Today, there are some 600,000 Shriners in North America. The Aloha Temple has about 2,300 members. But the Shriners also have a troubling problem that service groups from the Elks to the League of Women Voters have faced in recent decades: Their members are getting older and hanging up their fezzes and younger folks aren't stepping in, perhaps finding such organizations stuffy and their rituals irrelevant. The result has been dwindling numbers.

Sociologists blame this trend on increasing work and family constraints, and competition from activities such as TV, movies, sports and other pastimes. Some, such as political scientist Robert D. Putman, contend that Americans simply aren't the joiners they were back in the good old days, preferring more independent pursuits.

Last year, the Shriners did away with the requirement that, in order to belong, you must first be a 32nd-degree Mason in the Scottish Rite or a Nights Templar Mason in the York Rite.

These days, to be a Shriner, one must simply be a Mason.

Still, the Aloha Shriners find themselves in an unusual predicament.

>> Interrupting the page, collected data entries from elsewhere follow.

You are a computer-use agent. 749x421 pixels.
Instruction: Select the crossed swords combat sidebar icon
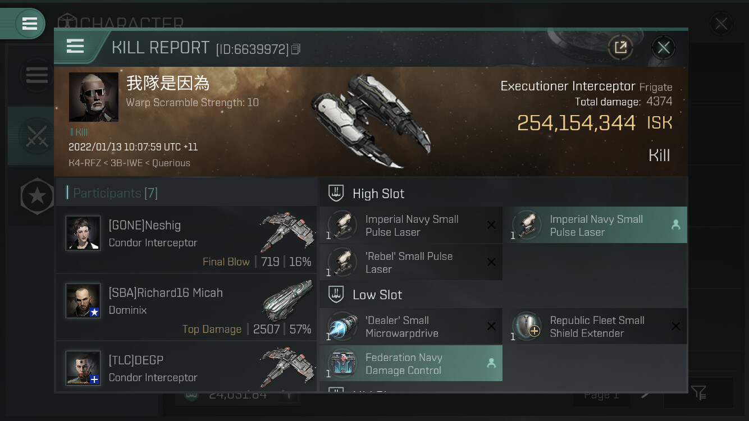tap(37, 136)
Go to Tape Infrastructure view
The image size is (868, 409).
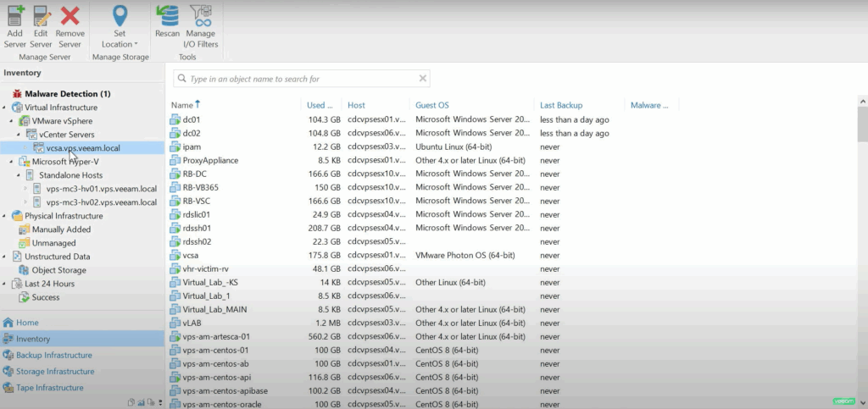coord(49,388)
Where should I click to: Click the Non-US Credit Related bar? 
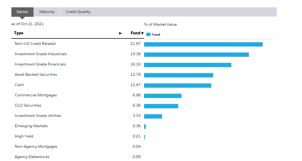tap(203, 44)
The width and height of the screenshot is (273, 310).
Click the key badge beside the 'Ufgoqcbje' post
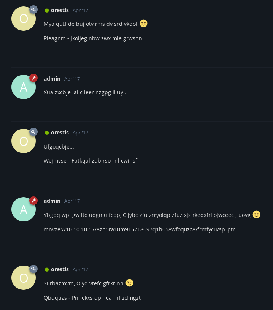pos(33,132)
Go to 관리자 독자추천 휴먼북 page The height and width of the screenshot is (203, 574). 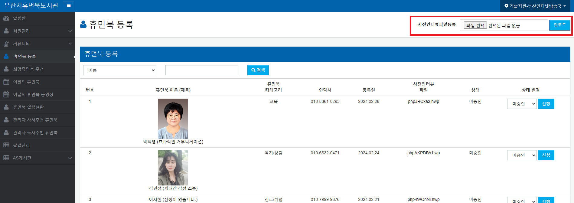35,133
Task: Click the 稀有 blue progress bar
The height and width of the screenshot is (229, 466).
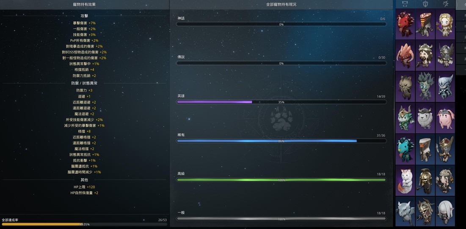Action: (281, 141)
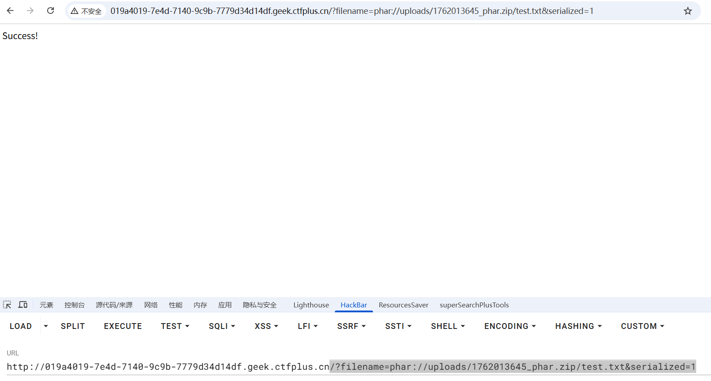Viewport: 711px width, 381px height.
Task: Expand the SQLI payload menu
Action: (222, 326)
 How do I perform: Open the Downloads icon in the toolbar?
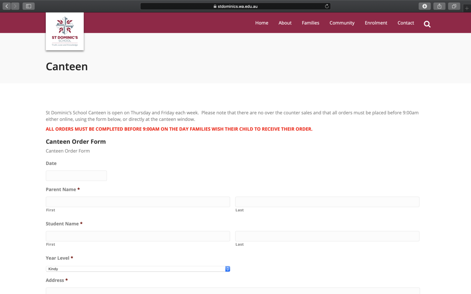424,6
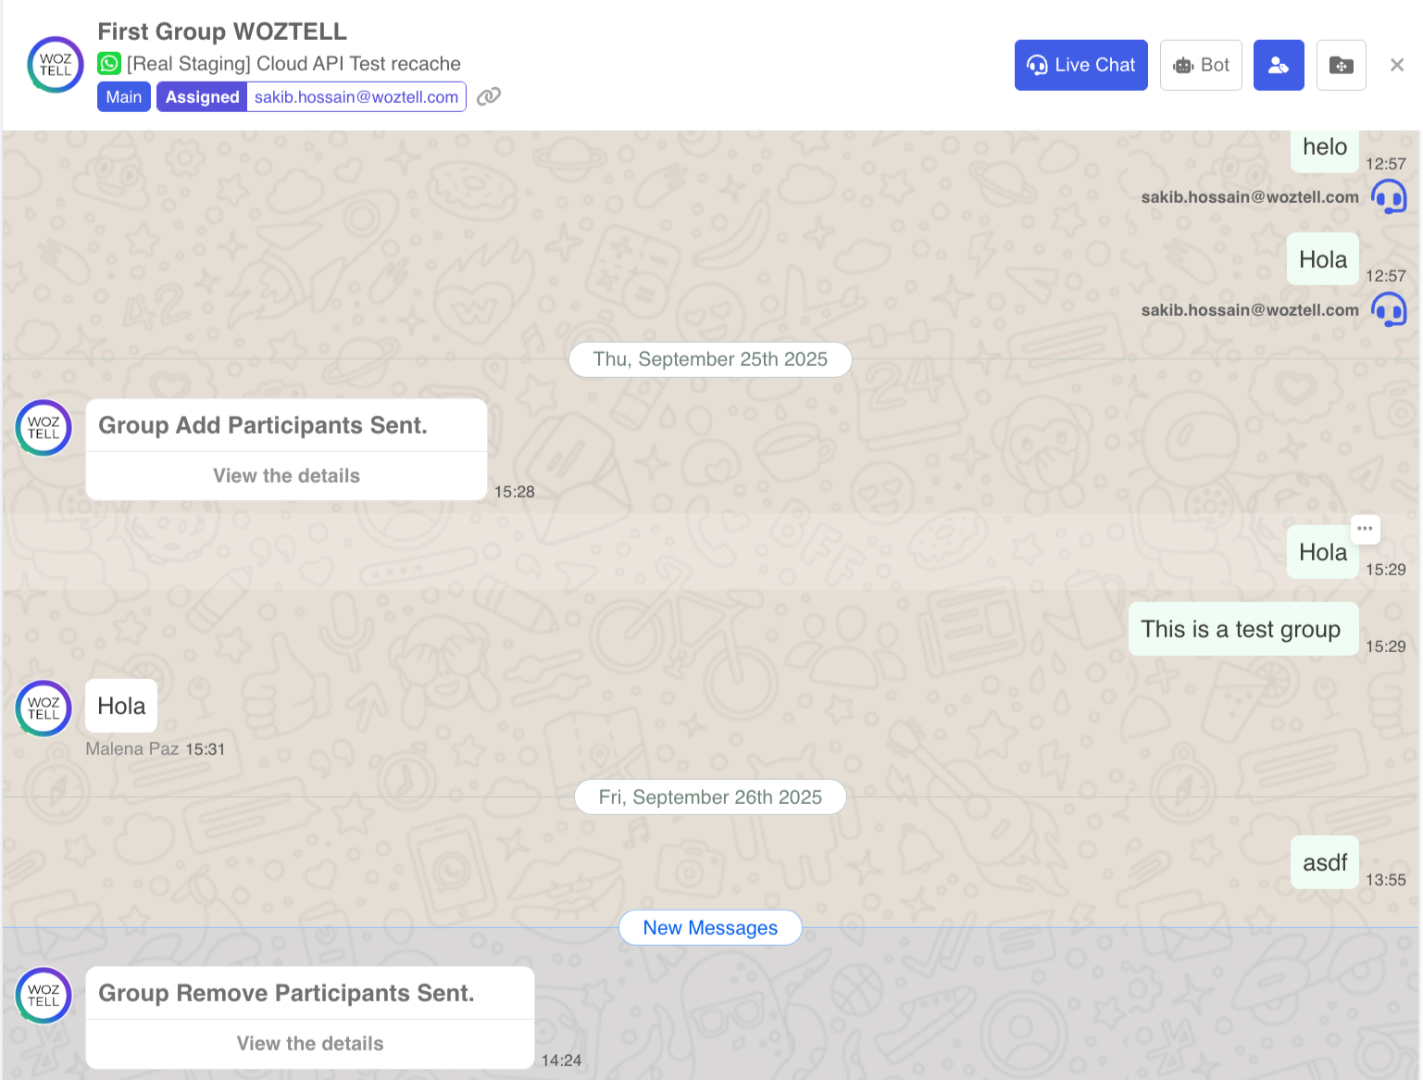Click the headset icon next to the helo message

[x=1389, y=196]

They are a fun-loving bunch of guys with a serious mission who belong to a colorful fraternal order that's fit for a king. One hundred years after it all began, some wonder if it could end too soon.

Complicating the situation is a Shriner policy that doesn't allow the recruitment of new members.

"A person is supposed to ask," said Rudy McIntyre, librarian and former deputy director for the Shriners Aloha Temple. "I'm not saying that's always the case, but that's the policy. That's one of the reasons the numbers have gone down. People don't realize that they have to ask a question first.

"An engraved invitation won't be coming."